Article preview reprinted from Start-Up - February, 2009
Find out how the market for home health care products, valued at $4.3 billion today, is one of the largest and most stable medtech markets in the US, according to "US Markets for Home Health Care Products," a report recently published by the FDC-Windhover division of Elsevier Business Intelligence.
There's No Place Like the Home Health Care Market
Article preview reprinted from Start-Up - February, 2009
The market for home health care products, valued at $4.3 billion today, is one of the largest and most stable medtech markets in the US, and like most health care markets, it owes its growth to the burgeoning aging population. In the year 2010, the number of people age 65 and older in the US is expected to total more than 40.2 million, according to "US Markets for Home Health Care Products," a report recently published by the FDC-Windhover division of Elsevier Business Intelligence.
It's this growth that spawned the critical need for less expensive strategies and technologies used to care for patients sick enough to require chronic care, but healthy enough to live at home.
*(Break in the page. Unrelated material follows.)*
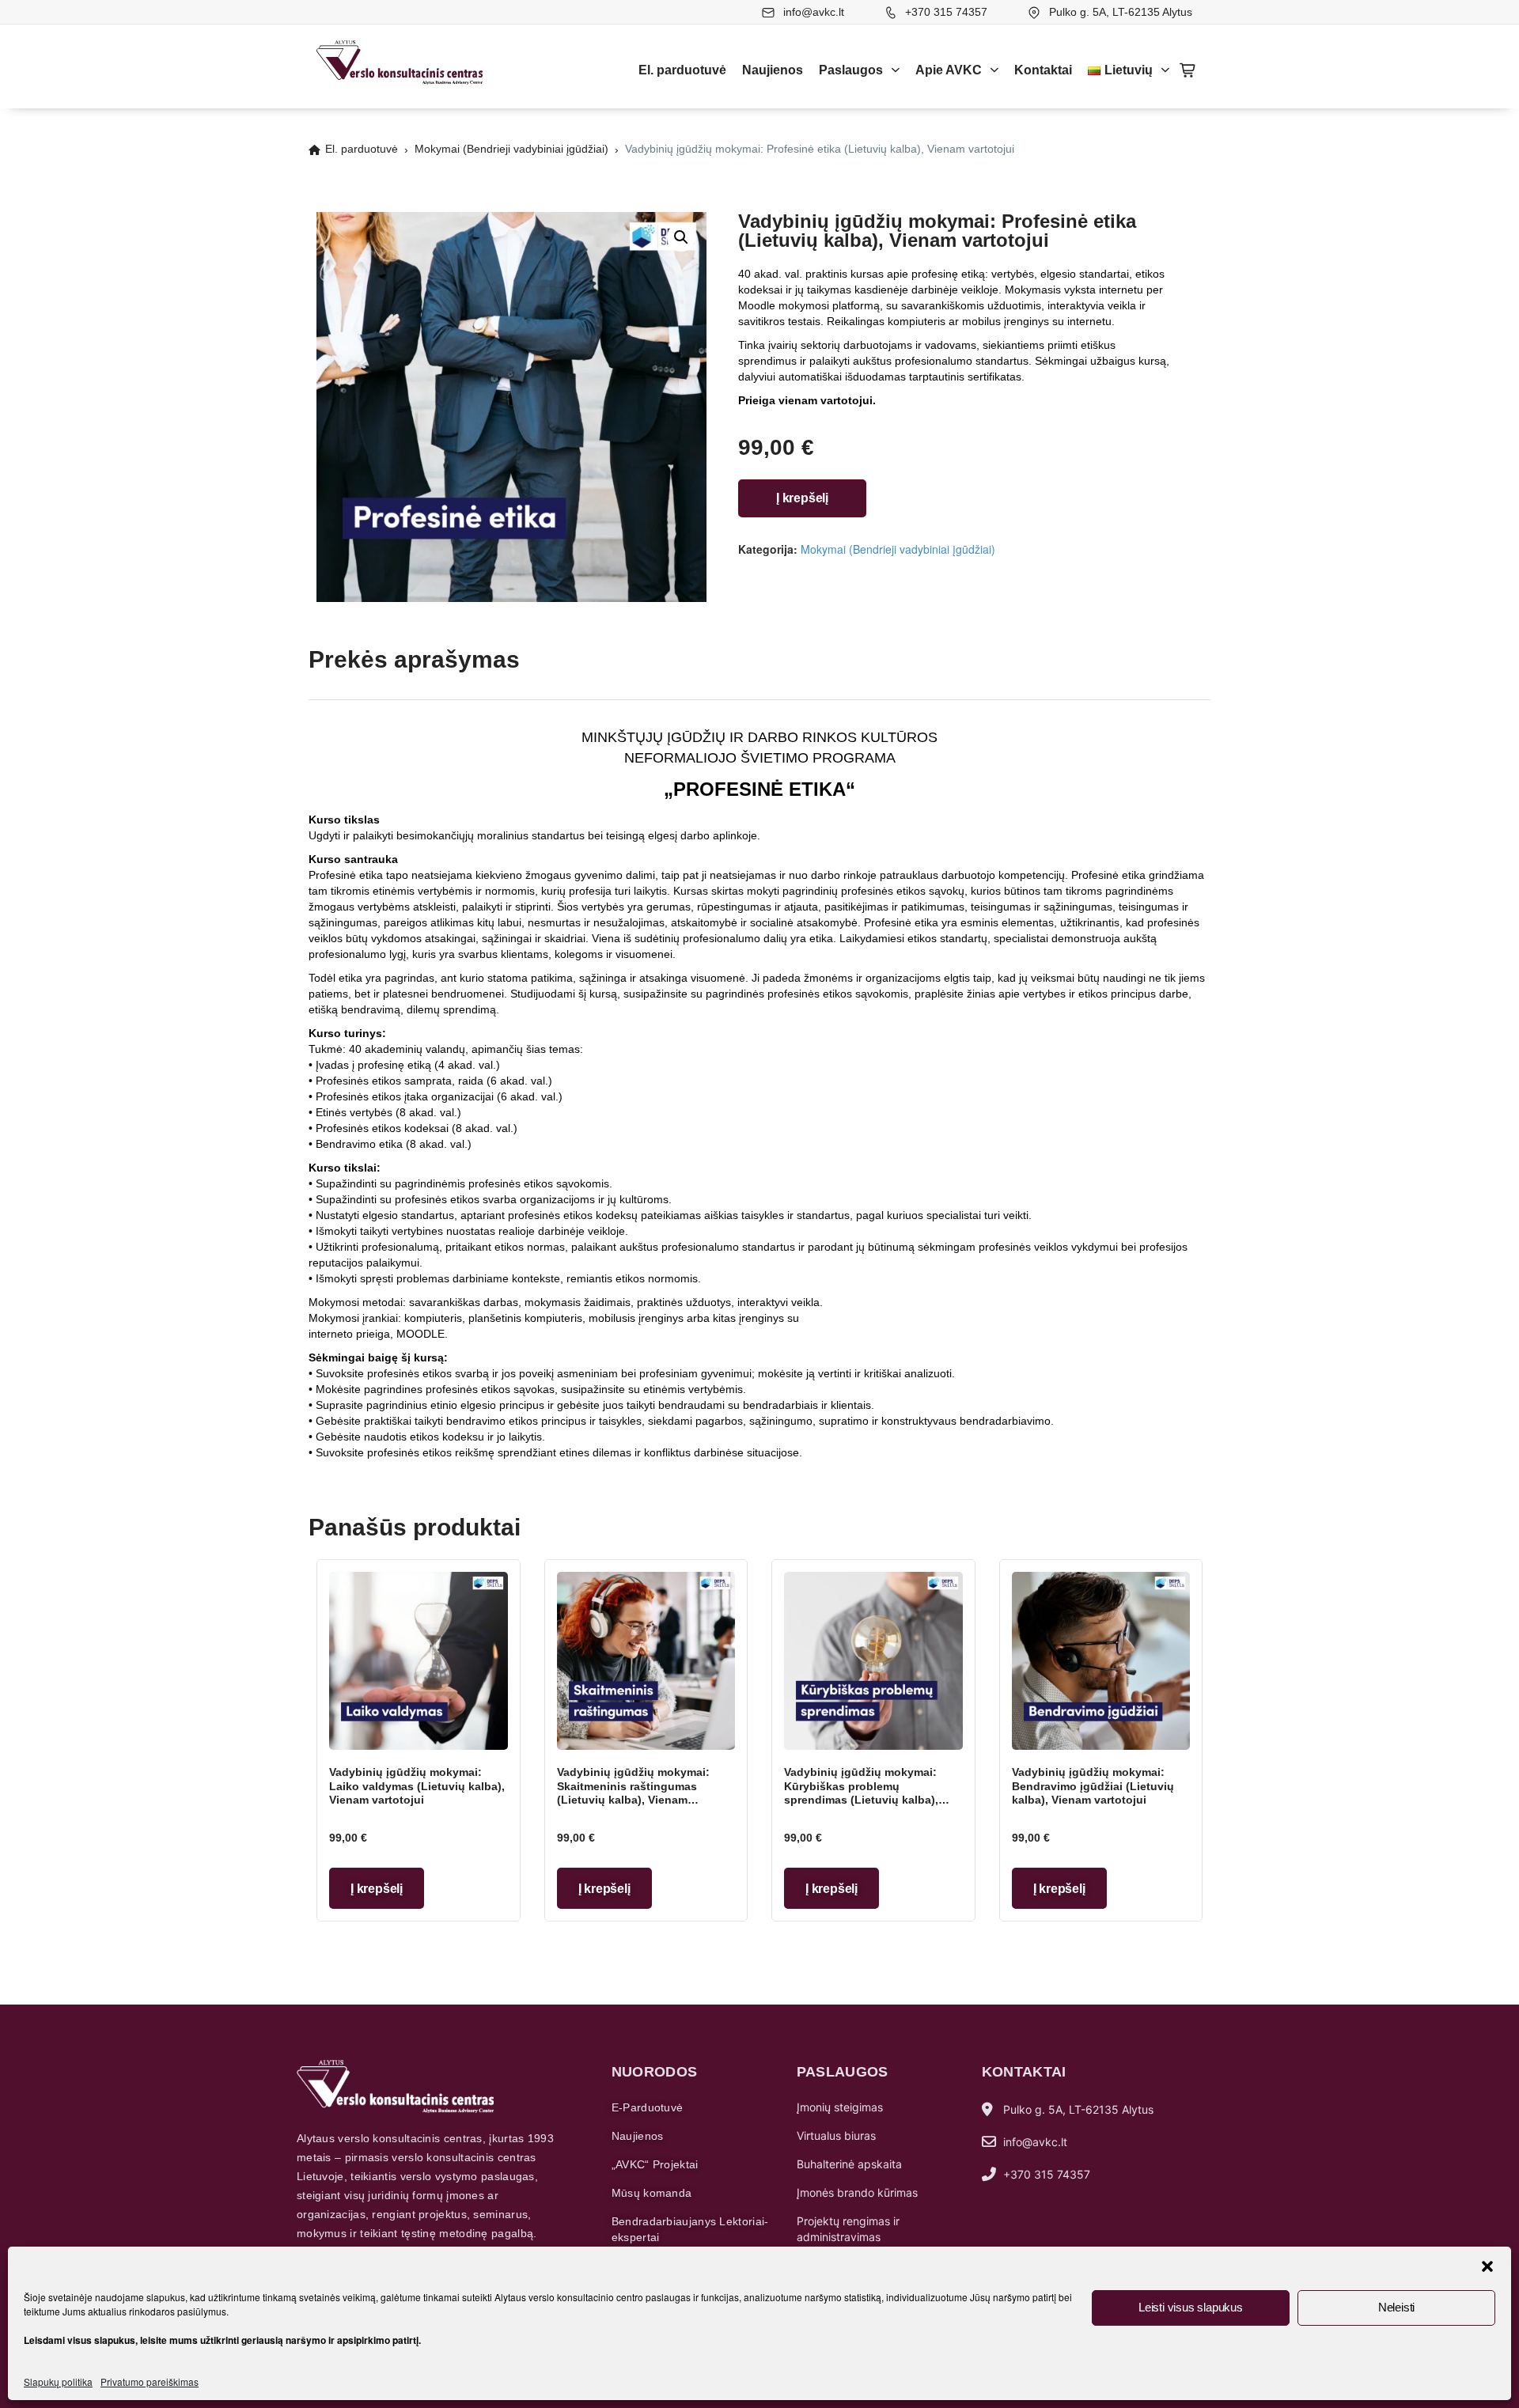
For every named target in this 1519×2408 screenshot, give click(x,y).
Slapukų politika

The home market also serves younger, disabled patients who don't require hospitalization and those recovering from acute medical conditions who only need temporary or intermittent home-based medical care.
This population will only grow. As the larger elderly segment of the population ages, they'll require care. But rising health care costs have forced patients to recover from disease and injury at home rather than in an acute care or even rehabilitation setting. A dangerous shortage of facilities, nurses and other skilled health care personnel adds to the pressures and ensures strong growth in the home health care market for the foreseeable future.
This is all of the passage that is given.